Ocean waves come right up to the dune in Kismet on Fire Island on Saturday, January 13, 2024. (Beth Batkiewicz/Fire Island News)

More Flooding Hits Long Island Amid Ongoing Beach Repairs

Widespread flooding again inundated coastal communities across Long Island following the third storm in a week to hit the region, prompting officials to explore additional beach replenishment efforts to mitigate water damage. 

Reports of flooding in the latest storm included cars underwater in southern Freeport, nearly a foot of water in coastal Amityville, and streets flooded in downtown Montauk and on Fire Island — both of which are in various stages of pumping more sand on the beach when the storms caused more oceanfront erosion. 

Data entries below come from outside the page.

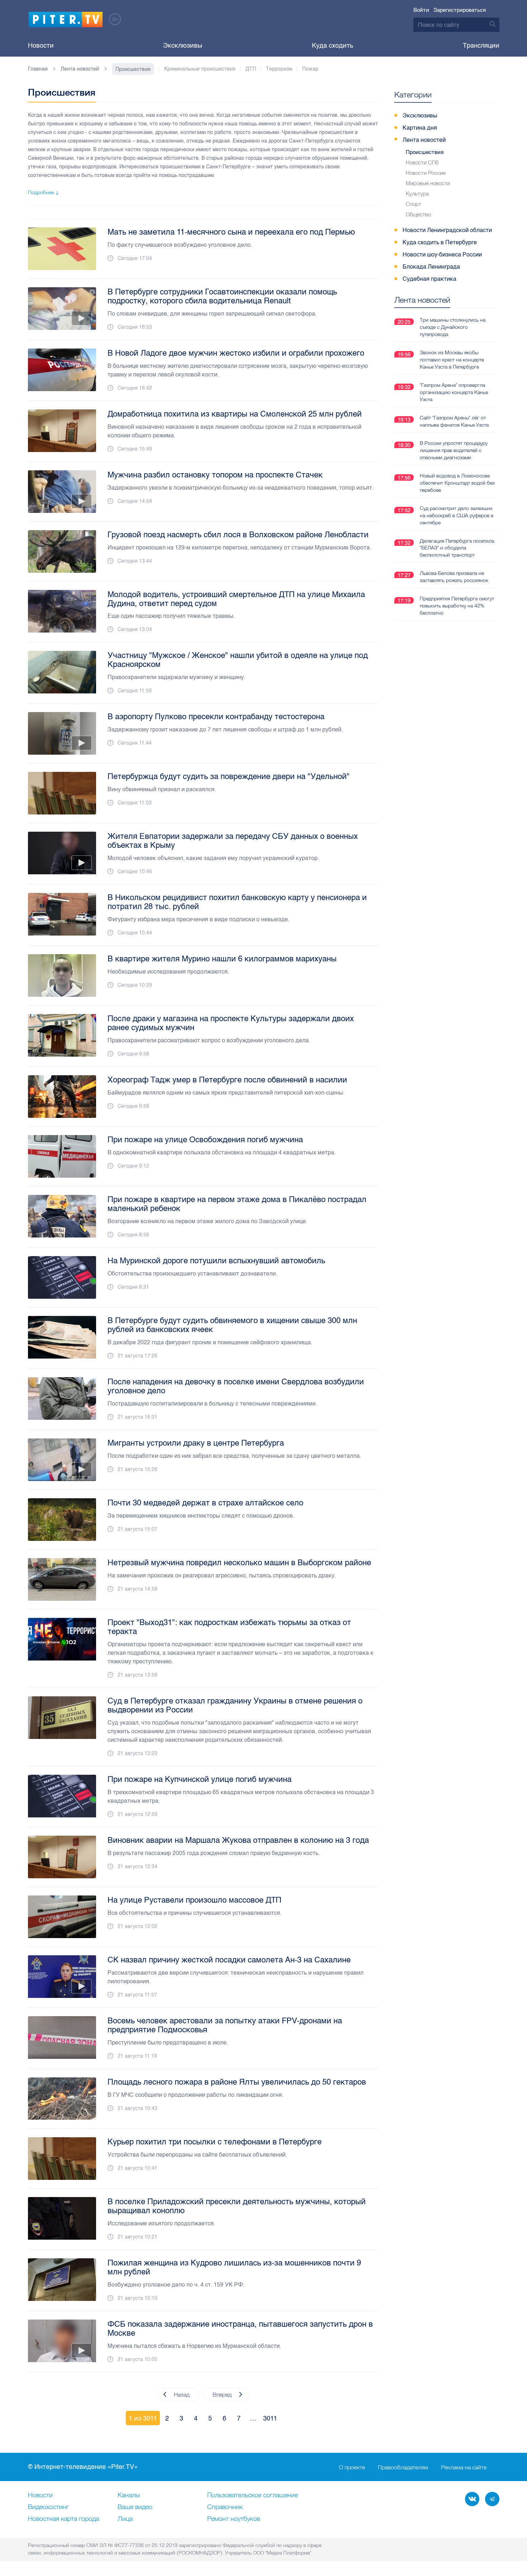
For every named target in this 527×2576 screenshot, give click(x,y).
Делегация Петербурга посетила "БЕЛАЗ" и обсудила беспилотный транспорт (457, 548)
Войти (421, 10)
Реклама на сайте (463, 2467)
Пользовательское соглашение (252, 2495)
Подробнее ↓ (43, 192)
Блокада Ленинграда (431, 266)
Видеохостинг (48, 2507)
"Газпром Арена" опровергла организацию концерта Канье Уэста (454, 392)
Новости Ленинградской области (447, 230)
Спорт (413, 204)
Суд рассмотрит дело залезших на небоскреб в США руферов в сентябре (456, 515)
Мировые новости (428, 183)
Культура (417, 193)
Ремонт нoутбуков (233, 2519)
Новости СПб (422, 162)
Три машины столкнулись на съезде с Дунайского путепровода (452, 327)
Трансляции (481, 45)
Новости (41, 45)
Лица (125, 2519)
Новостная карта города (63, 2519)
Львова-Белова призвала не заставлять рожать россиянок (454, 576)
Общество (418, 214)
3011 (270, 2418)
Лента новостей (424, 139)
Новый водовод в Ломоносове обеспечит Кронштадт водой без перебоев (457, 482)
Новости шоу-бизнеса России (442, 254)
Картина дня (420, 127)
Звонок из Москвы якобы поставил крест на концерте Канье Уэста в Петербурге (452, 359)
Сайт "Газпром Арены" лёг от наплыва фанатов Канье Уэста (454, 421)
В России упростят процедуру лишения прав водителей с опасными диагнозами (454, 450)
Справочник (225, 2507)
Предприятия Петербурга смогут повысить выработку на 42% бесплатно (457, 605)
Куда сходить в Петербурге (440, 242)
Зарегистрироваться (459, 10)
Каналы (129, 2495)
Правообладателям (403, 2467)
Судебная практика (429, 278)
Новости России (426, 172)
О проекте (352, 2467)
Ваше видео (135, 2507)
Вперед (222, 2394)
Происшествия (424, 152)
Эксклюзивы (182, 45)
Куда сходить (332, 45)
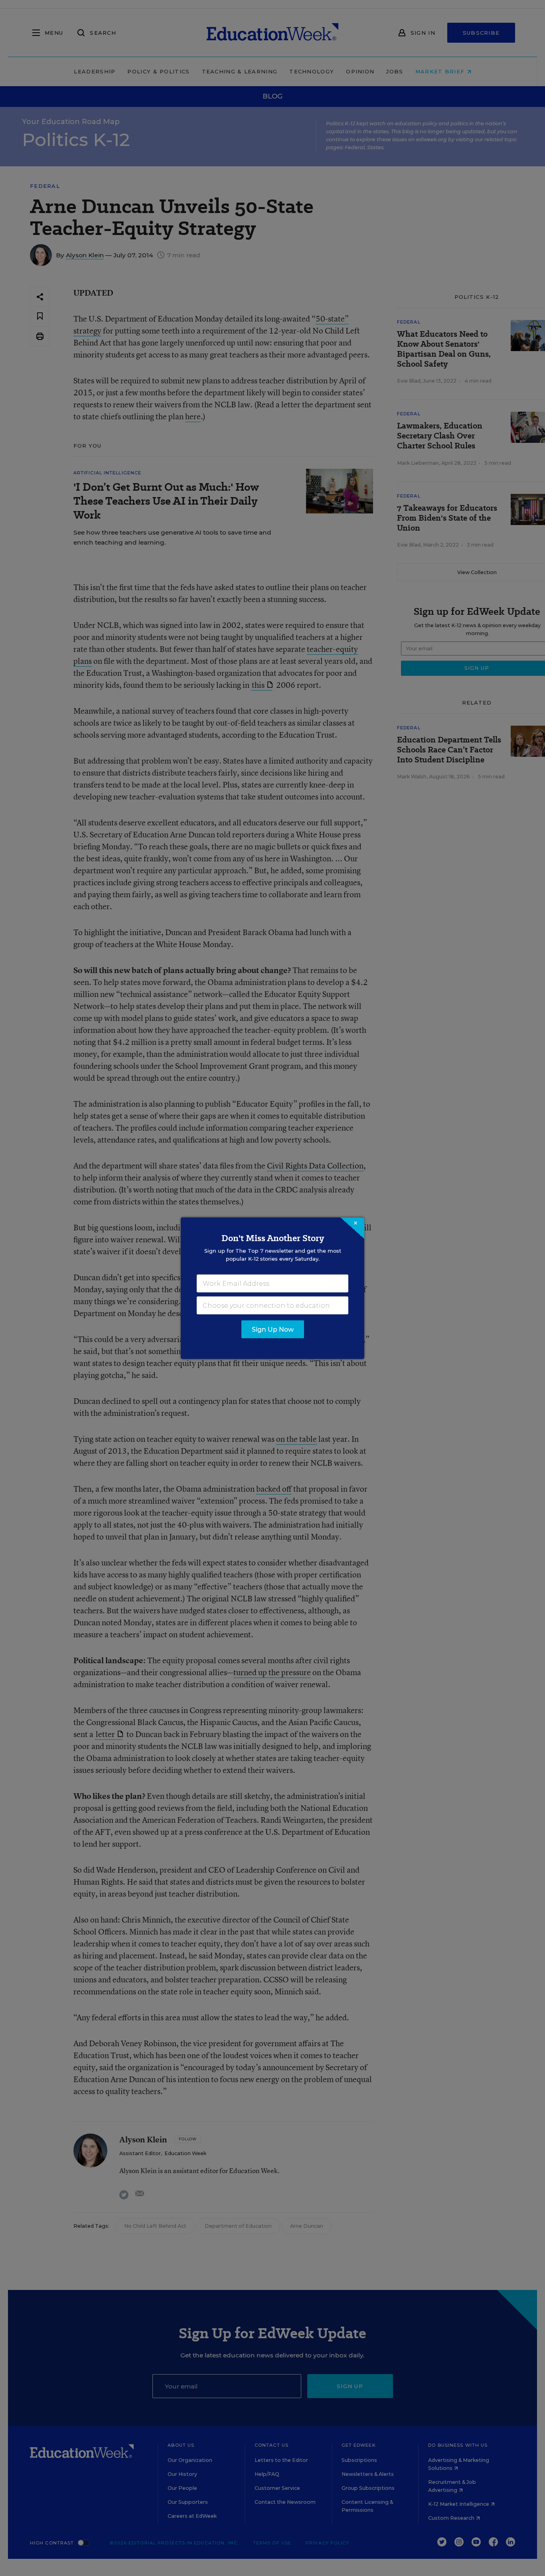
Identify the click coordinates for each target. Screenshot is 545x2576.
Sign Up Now (273, 1329)
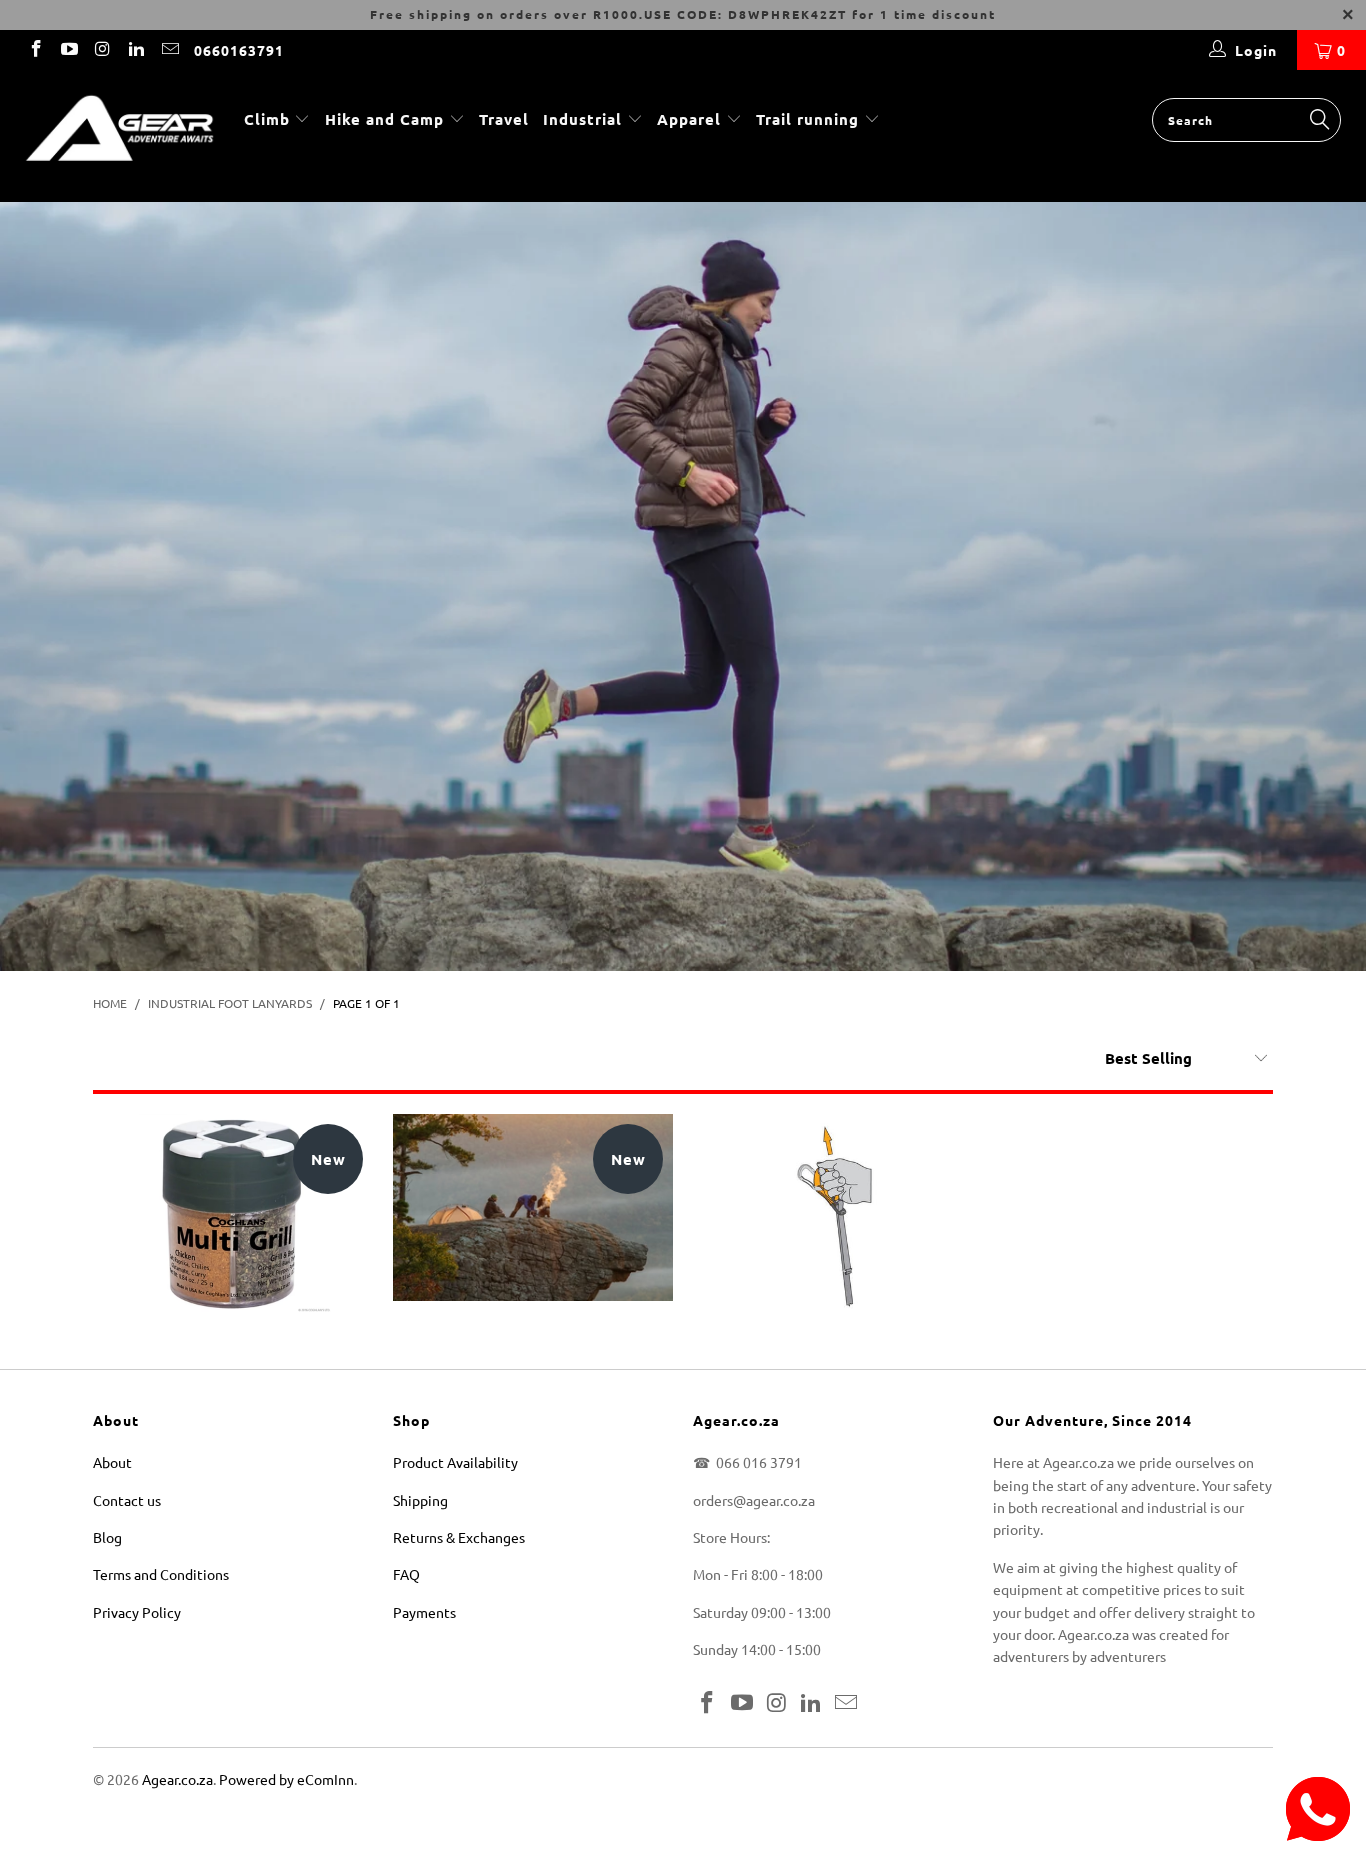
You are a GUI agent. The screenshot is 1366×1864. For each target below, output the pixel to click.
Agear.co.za (177, 1779)
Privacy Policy (137, 1612)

“We’re in the process of examining all of the data from these storms in accordance with federal guidelines,” said Col. Alex Young, commander of the U.S. Army Corp of Engineers’ (ACE) New York District, which is conducting an expedited review of requests for emergency beach repairs. “We’re committed to working with our partners at the federal, state, and local levels to determine the best path forward for helping to mitigate coastal storm damage for the residents of these communities and throughout the tristate area.”

ACE is currently working on the long-awaited $1.7 billion Fire Island to Montauk Point project that is dredging sand from the bottom of the Atlantic and pumping it onto South Shore beaches to rebuild berms and dunes to counter storm surge. But despite the work, a string of strong storms this winter has washed away the sand and once again put some oceanfront homes at risk of falling into the sea. The projects ACE is reviewing for repairs are downtown Montauk, west of Shinnecock Inlet, and on Fire Island — where work is underway in western communities but eastern communities have called for aid.

Besides erosion and flooding, the recent storms had also caused thousands of power outages on LI, some school delays, and resulted in hundreds of flights to be canceled nationwide. The previous storm spurned both Nassau and Suffolk to declare states of emergency, as did several towns.

Flooding in the Village of Ocean Beach — the unofficial capital of Fire Island — was so bad Fire Island Ferries temporarily canceled service, officials urged residents to wear waders to walk around, and police suggested homeowners not bring children or pets. The flooding came while the village is in the middle of a $14 million infrastructure project designed to more quickly drain floodwaters. Despite widespread reports to the contrary, there were no breaches on the island, but there were over washes — a momentary rush of ocean water over the barrier island, but not one that forms a consistent tidal flow, like New Inlet did after Superstorm Sandy.

While cleanup and assessments continue in the wake of these storms, the forecast calls for the possibility of the first storm to bring enough snow to accumulate this week.

“We still have some uncertainty about how they’re going to play out but there is a chance that we could see some snow into Tuesday night,” the NWS said.